The most wonderful time of the year?

For the majority of women in the United States, the season spanning Thanksgiving to New Year’s may be the most stressful time of the year.

Research conducted by the American Psychological Association revealed more women than men feel stressed during the holidays. Women also have a harder time relaxing and enjoying the festivities.

For women, holiday stress seems to be linked to greater domestic responsibilities. Despite advances in education, the workforce, politics and increased financial independence of the past few decades, studies show women still do about twice as much housework and child care as men, even when they hold jobs outside the home.

The hustle and bustle of the holidays leads to an increase in the domestic workload. According to one study, women are twice as likely to take on all tasks associated with holiday celebrations (e.g., planning, shopping, cooking, decorating and cleaning), and they feel particularly stressed from a lack of time to accomplish it all. Due to the stress and time constraints, women are also more likely to neglect their usual self-care practices (e.g., exercise) and fall into bad habits like comfort eating.

So what can you do to help make your holidays more happy than hectic? Here are some stress busting tips from psychologists:

• Manage your time. Make a list of what you must accomplish and check off items as you go. Chunk large, overwhelming tasks into smaller ones.

• Simplify.
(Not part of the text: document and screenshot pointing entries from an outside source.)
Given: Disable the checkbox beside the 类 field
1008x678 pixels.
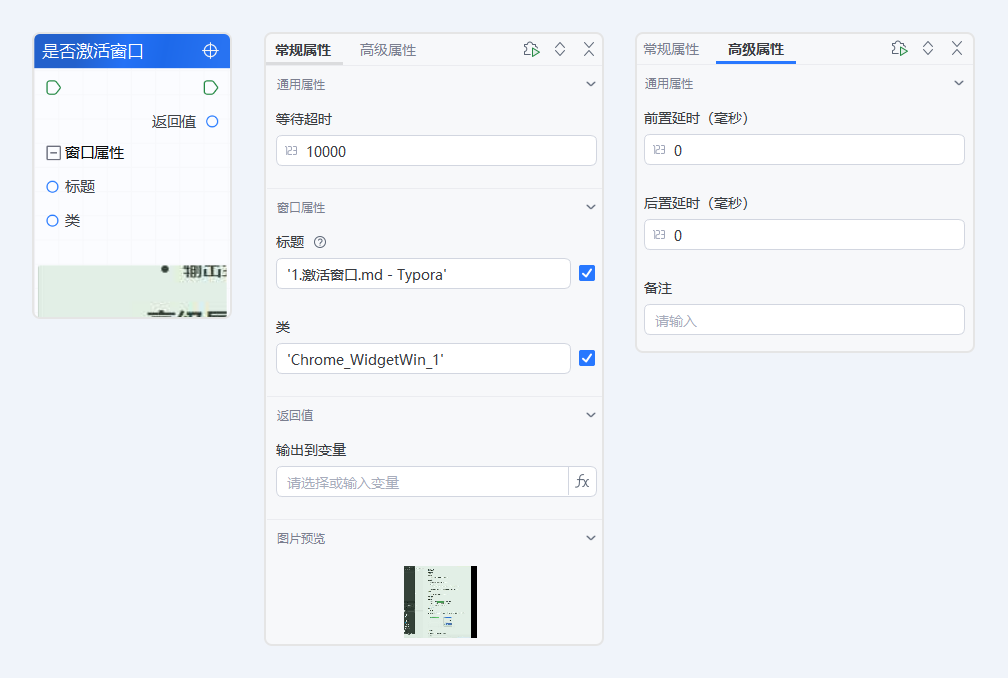Looking at the screenshot, I should (587, 358).
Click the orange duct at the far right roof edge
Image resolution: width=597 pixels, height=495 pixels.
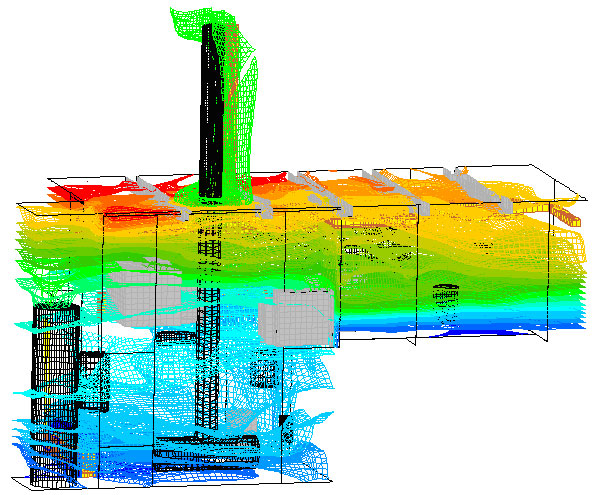click(x=565, y=215)
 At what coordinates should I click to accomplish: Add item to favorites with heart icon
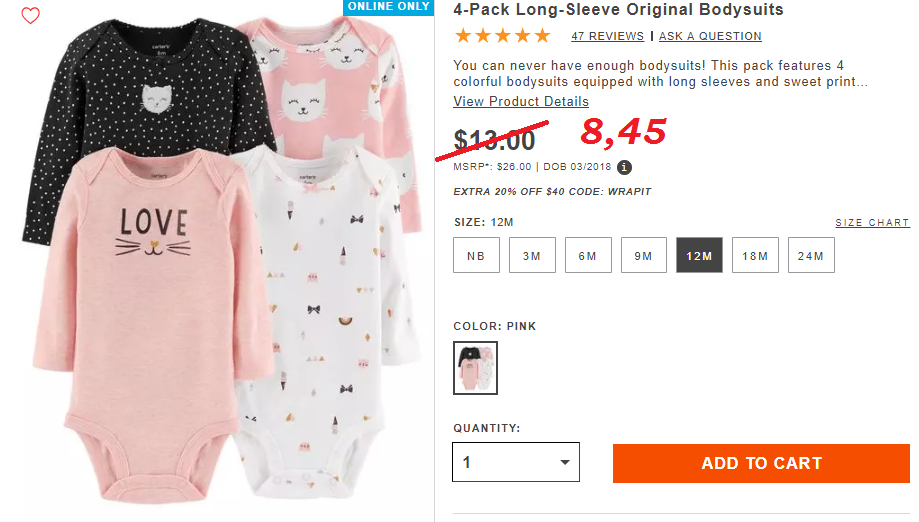tap(30, 15)
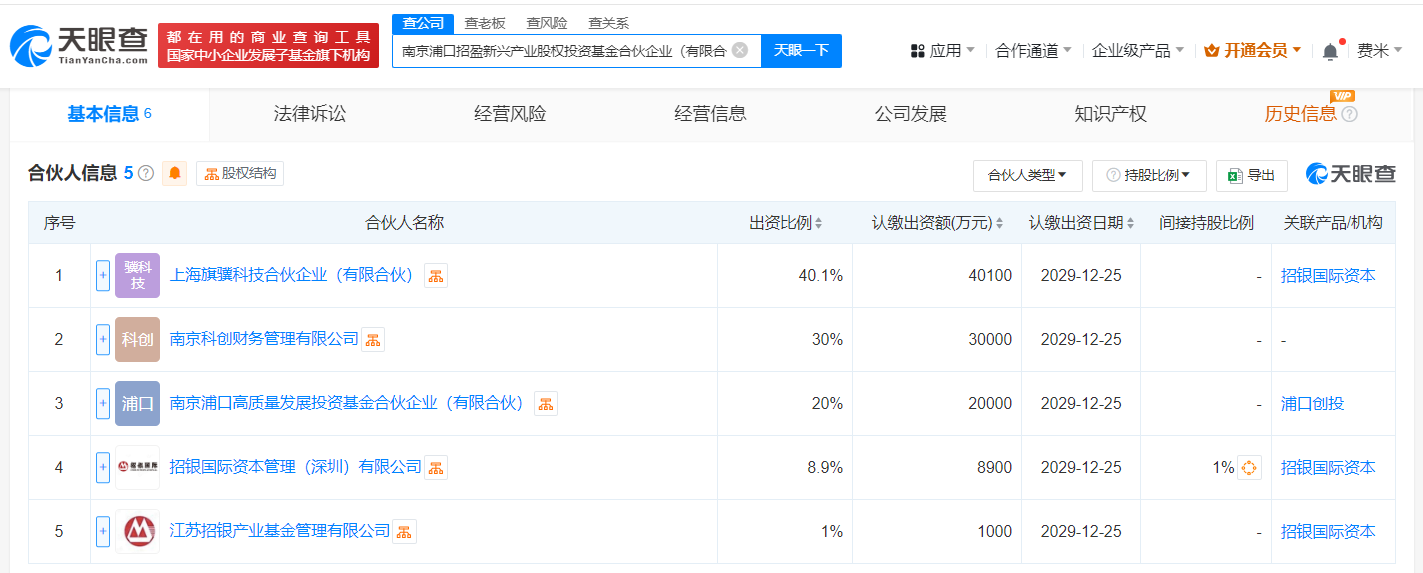Clear the search box with X icon
Image resolution: width=1423 pixels, height=573 pixels.
tap(740, 50)
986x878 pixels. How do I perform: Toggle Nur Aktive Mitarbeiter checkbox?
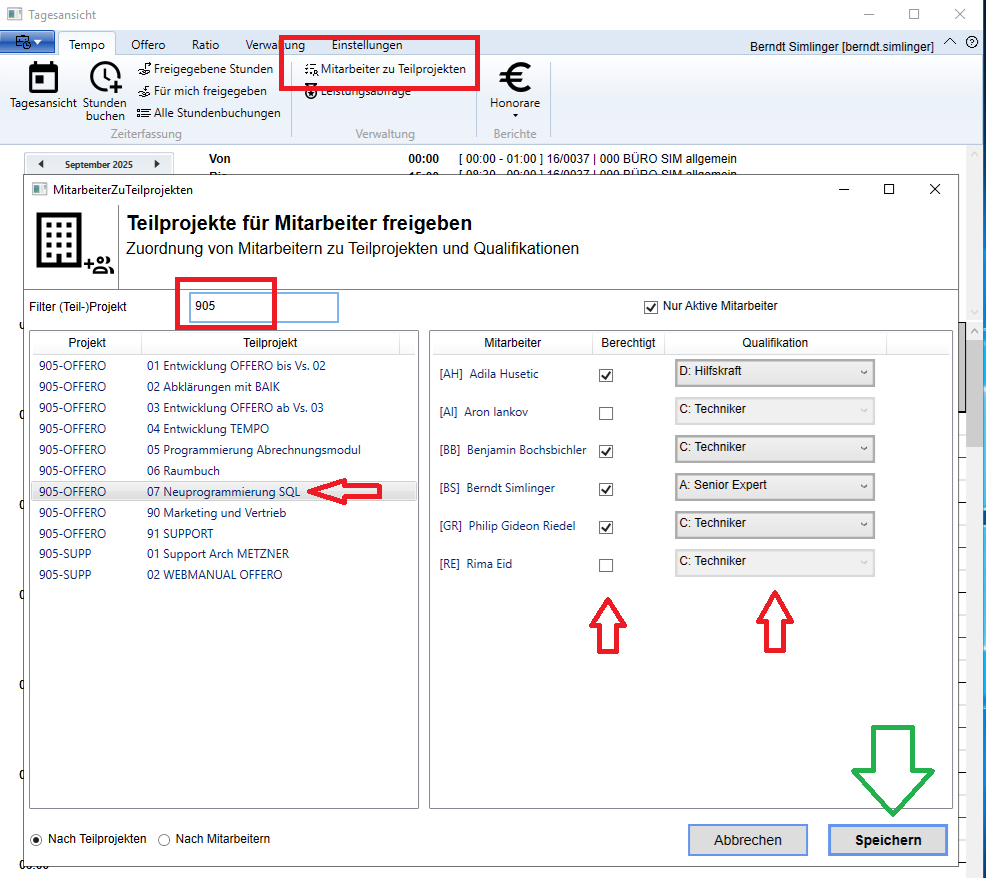tap(652, 307)
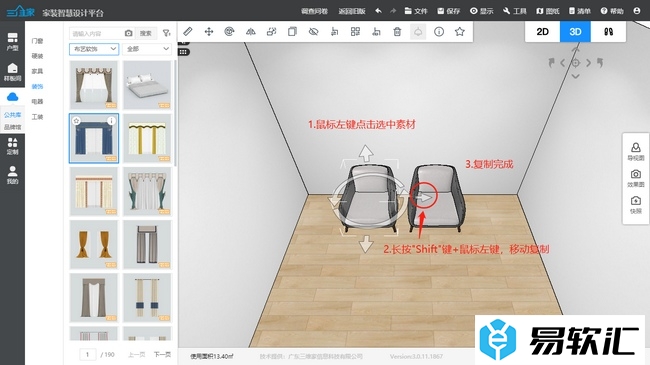Image resolution: width=650 pixels, height=365 pixels.
Task: Select the 家具 category in sidebar
Action: 37,71
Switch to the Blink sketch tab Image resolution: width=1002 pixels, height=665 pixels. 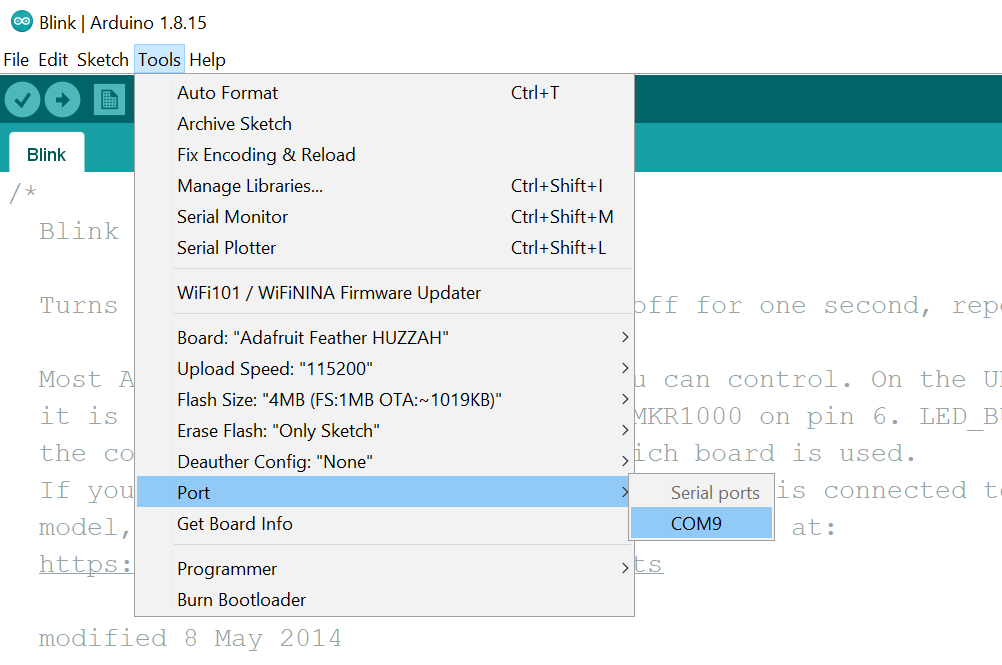[46, 155]
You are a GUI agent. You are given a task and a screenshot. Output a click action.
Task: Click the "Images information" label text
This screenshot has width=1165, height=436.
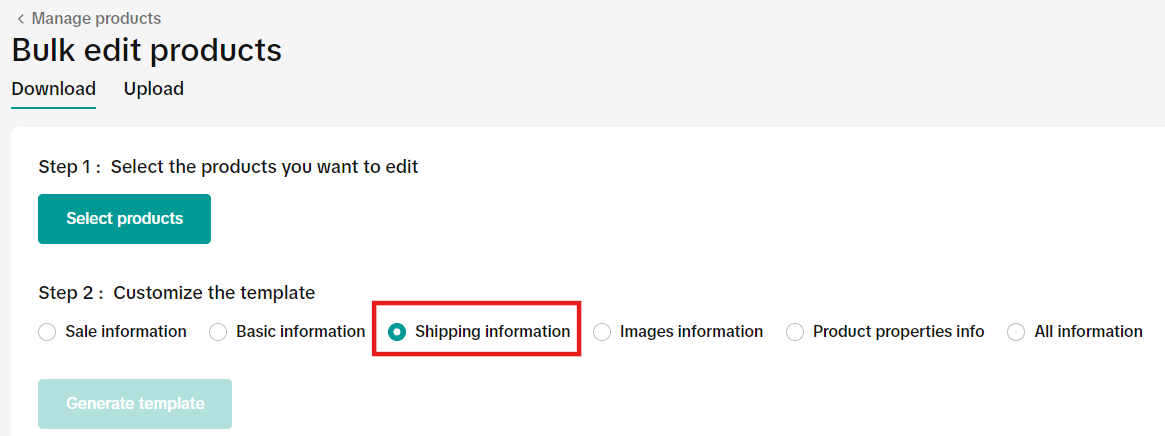691,332
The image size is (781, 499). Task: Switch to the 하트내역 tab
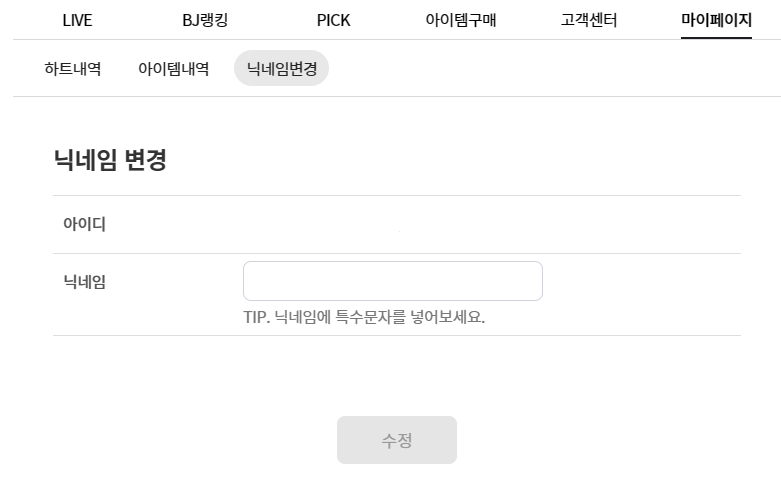click(x=73, y=69)
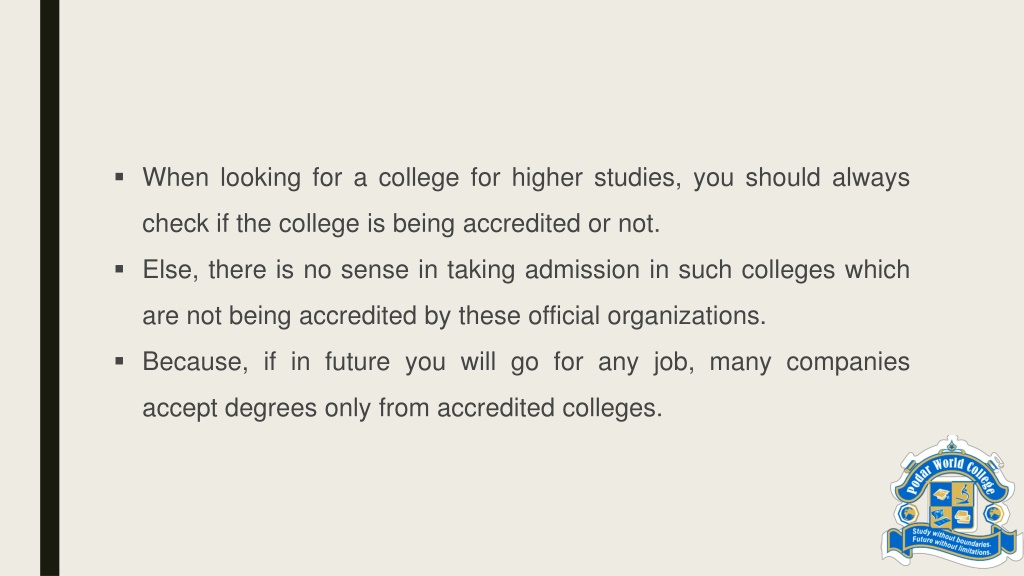Click the word 'companies' in the third bullet
Image resolution: width=1024 pixels, height=576 pixels.
pos(848,362)
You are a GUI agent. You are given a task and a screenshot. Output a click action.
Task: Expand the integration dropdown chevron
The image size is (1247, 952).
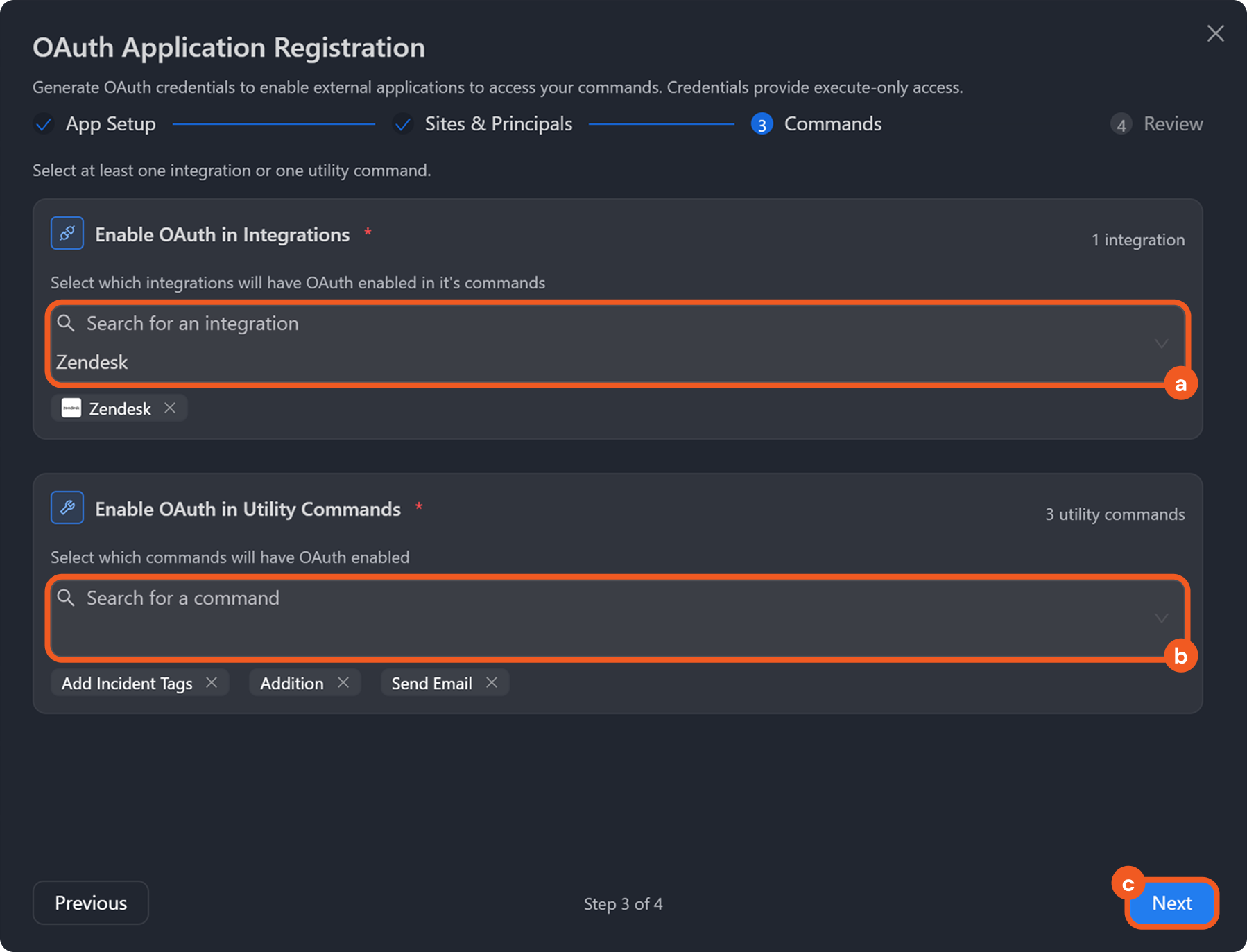pyautogui.click(x=1161, y=343)
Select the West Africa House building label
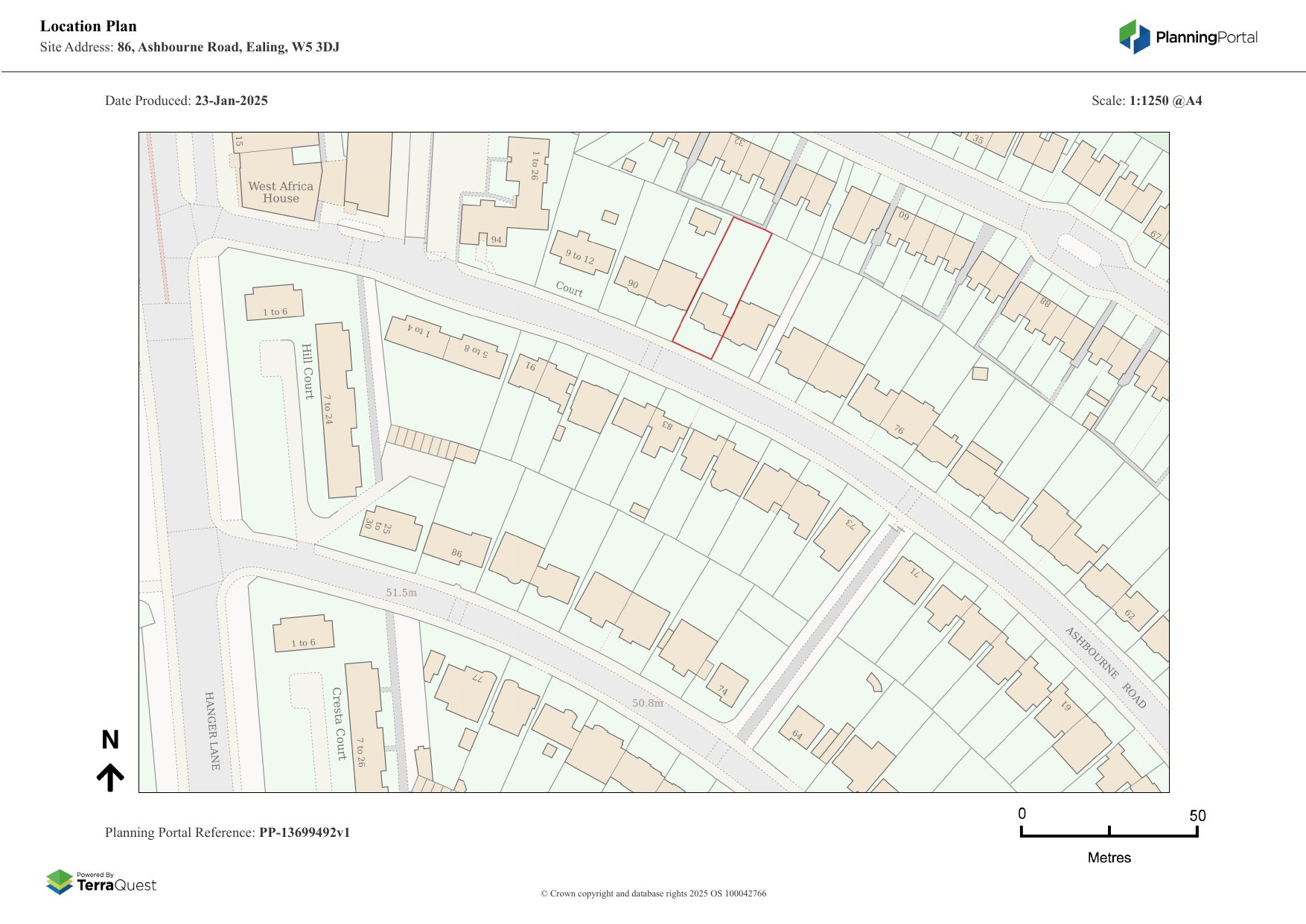 [281, 192]

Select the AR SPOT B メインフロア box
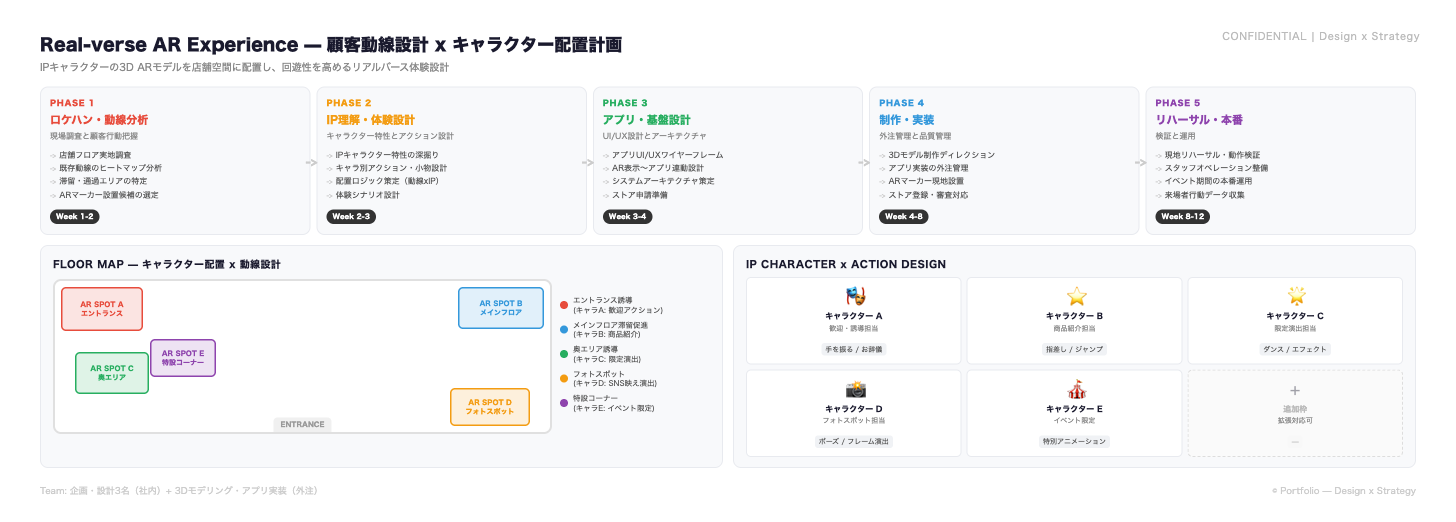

What can you do to make preparations easier for yourself? Must you use your finest china, or will disposable do just fine for your 20-plus guests?

• Delegate. You don’t have to do it all yourself. Relinquish some control and allow others to help.

• Focus on the big picture. Don’t get hung up on the details. Is it really the end of the world if the gravy is too salty, for example? If the answer is no, focus your energy elsewhere.

• Set boundaries. Learn how to say no. Don’t overcommit. Know your limits and stick to them.

• Manage your expectations. No holiday celebration will be perfect. Be patient with yourself and be honest about what you can accomplish.

• Be mindful. Pause, take some deep breaths, and pay attention to what is going on around you. This will help you focus on the present rather than worry about the future.

• Practice gratitude. Focus on whatever the holidays mean to you — faith, family, friends, fellowship.

• Connect. Reach out to your support system. Text your mom. Take an hour to meet up with a friend for coffee.

• Take care. Do something kind for yourself each day, no matter how brief. Savor your morning coffee. Take a walk. Soak in a bath. If you take good care of yourself, you will be in a better head space and more able to enjoy the magic of the season.